─── Material shown
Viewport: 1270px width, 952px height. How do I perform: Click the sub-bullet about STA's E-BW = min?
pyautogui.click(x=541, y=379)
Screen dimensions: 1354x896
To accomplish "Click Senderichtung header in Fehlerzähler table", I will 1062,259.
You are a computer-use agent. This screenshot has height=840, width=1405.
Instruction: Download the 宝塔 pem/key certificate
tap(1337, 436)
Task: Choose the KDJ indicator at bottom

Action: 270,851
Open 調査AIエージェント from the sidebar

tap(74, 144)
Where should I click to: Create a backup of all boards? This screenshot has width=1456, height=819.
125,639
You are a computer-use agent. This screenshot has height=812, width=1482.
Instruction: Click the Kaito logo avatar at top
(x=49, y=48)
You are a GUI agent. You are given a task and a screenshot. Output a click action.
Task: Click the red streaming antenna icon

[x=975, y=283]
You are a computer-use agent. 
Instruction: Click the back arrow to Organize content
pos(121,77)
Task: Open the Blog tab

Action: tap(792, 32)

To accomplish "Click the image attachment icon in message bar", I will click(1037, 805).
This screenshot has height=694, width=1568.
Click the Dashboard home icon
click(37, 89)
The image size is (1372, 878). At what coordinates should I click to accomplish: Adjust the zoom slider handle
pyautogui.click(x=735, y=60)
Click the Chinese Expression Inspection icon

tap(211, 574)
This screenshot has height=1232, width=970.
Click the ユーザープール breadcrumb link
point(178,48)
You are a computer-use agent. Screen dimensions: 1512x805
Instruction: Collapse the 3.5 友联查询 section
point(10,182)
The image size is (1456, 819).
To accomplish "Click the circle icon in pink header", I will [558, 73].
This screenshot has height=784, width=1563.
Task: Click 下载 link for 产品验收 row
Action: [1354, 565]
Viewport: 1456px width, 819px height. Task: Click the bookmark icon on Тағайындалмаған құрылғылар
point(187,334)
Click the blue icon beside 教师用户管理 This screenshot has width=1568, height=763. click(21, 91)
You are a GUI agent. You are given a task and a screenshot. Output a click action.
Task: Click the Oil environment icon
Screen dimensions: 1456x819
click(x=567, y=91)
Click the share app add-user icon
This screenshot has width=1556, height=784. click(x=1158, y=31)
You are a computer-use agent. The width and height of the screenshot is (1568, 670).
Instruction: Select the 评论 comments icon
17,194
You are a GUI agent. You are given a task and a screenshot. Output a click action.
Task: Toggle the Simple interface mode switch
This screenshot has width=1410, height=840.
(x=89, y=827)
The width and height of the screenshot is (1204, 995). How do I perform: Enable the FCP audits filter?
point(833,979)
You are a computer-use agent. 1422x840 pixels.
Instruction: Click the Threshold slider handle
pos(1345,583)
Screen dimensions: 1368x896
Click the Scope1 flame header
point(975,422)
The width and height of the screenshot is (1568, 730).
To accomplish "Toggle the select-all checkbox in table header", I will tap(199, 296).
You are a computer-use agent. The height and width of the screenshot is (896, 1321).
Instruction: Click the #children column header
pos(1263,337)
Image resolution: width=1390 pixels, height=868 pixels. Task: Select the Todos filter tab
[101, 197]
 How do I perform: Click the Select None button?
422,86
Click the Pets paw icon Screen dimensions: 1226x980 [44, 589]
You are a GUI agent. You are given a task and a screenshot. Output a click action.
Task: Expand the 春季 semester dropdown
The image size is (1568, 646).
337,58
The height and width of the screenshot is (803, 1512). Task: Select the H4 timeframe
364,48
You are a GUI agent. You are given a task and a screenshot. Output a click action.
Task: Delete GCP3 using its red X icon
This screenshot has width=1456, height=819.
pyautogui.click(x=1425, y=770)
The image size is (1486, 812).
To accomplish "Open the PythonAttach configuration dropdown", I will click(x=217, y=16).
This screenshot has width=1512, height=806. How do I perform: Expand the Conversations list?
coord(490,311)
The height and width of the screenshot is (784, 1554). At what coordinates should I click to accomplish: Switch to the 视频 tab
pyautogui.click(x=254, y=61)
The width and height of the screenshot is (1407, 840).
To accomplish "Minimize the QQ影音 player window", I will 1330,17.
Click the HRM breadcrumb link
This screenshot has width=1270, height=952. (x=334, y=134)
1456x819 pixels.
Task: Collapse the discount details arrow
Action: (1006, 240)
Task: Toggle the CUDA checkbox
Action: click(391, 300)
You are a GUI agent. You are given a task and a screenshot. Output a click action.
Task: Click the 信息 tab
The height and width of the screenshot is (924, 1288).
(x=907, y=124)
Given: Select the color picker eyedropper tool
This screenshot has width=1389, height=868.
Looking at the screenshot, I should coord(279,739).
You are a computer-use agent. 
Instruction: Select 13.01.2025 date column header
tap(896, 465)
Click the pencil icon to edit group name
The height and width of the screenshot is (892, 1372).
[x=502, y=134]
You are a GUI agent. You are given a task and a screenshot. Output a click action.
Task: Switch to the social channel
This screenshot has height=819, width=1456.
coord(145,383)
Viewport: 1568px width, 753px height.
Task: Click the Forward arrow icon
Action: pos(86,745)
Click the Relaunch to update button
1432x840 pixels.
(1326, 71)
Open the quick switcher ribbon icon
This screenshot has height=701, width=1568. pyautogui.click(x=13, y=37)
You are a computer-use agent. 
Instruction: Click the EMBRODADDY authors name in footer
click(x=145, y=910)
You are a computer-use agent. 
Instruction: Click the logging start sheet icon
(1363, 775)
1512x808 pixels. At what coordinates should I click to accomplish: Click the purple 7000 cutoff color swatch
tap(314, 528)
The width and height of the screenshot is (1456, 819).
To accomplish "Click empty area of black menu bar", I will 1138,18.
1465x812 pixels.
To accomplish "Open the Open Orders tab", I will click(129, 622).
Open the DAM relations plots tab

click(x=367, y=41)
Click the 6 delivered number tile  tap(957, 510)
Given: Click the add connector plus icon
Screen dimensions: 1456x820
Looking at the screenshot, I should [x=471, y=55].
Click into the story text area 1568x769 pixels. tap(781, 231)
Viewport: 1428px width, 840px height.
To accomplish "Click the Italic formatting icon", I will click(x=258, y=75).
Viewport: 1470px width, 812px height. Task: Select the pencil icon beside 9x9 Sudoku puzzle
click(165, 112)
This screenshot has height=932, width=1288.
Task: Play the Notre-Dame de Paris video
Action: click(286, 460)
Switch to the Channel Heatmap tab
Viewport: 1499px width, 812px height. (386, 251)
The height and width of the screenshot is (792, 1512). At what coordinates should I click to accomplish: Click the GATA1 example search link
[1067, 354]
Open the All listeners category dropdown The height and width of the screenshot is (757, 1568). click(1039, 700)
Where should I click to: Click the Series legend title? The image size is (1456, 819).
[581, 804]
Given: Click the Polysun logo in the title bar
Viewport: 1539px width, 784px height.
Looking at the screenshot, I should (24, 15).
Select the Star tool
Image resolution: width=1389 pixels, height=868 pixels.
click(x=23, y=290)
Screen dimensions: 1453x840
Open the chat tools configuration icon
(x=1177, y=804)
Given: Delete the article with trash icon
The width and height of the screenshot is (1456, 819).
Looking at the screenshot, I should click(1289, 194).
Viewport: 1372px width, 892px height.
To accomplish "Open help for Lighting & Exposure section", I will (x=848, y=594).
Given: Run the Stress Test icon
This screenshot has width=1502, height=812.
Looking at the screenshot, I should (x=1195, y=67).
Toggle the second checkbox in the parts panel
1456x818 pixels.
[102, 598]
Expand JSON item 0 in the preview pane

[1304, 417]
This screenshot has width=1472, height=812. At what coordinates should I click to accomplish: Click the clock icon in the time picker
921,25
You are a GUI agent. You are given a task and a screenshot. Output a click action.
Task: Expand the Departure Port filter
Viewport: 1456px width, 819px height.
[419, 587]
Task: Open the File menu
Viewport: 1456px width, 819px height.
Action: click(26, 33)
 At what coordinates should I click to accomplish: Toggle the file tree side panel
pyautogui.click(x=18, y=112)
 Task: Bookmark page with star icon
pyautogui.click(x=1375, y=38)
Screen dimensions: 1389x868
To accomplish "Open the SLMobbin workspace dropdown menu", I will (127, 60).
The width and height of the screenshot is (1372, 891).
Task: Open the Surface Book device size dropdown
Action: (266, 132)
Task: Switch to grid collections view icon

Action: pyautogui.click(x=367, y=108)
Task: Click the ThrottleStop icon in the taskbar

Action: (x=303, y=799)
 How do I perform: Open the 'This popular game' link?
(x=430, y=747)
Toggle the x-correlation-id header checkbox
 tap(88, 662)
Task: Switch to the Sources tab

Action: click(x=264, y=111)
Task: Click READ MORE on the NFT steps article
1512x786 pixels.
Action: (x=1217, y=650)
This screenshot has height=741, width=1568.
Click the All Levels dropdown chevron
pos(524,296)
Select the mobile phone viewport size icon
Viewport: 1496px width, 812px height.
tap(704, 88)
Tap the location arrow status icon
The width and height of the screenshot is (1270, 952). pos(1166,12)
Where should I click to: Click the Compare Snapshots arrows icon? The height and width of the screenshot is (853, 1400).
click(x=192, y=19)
──────
Brief - Everything from the line with "Task: Click the 信息 tab" through the line with "1465x812 pixels." in the listing above must be retyped exactly, with nothing added.

Answer to this task -
Task: Click the 信息 tab
The height and width of the screenshot is (924, 1288).
(x=907, y=124)
Given: Select the color picker eyedropper tool
This screenshot has width=1389, height=868.
Looking at the screenshot, I should coord(279,739).
You are a computer-use agent. 
Instruction: Select 13.01.2025 date column header
tap(896, 465)
Click the pencil icon to edit group name
The height and width of the screenshot is (892, 1372).
[x=502, y=134]
You are a GUI agent. You are given a task and a screenshot. Output a click action.
Task: Switch to the social channel
This screenshot has height=819, width=1456.
coord(145,383)
Viewport: 1568px width, 753px height.
Task: Click the Forward arrow icon
Action: pos(86,745)
Click the Relaunch to update button
1432x840 pixels.
(1326, 71)
Open the quick switcher ribbon icon
This screenshot has height=701, width=1568. pyautogui.click(x=13, y=37)
You are a computer-use agent. 
Instruction: Click the EMBRODADDY authors name in footer
click(x=145, y=910)
You are a computer-use agent. 
Instruction: Click the logging start sheet icon
(1363, 775)
1512x808 pixels. At what coordinates should I click to accomplish: Click the purple 7000 cutoff color swatch
tap(314, 528)
The width and height of the screenshot is (1456, 819).
To accomplish "Click empty area of black menu bar", I will 1138,18.
1465x812 pixels.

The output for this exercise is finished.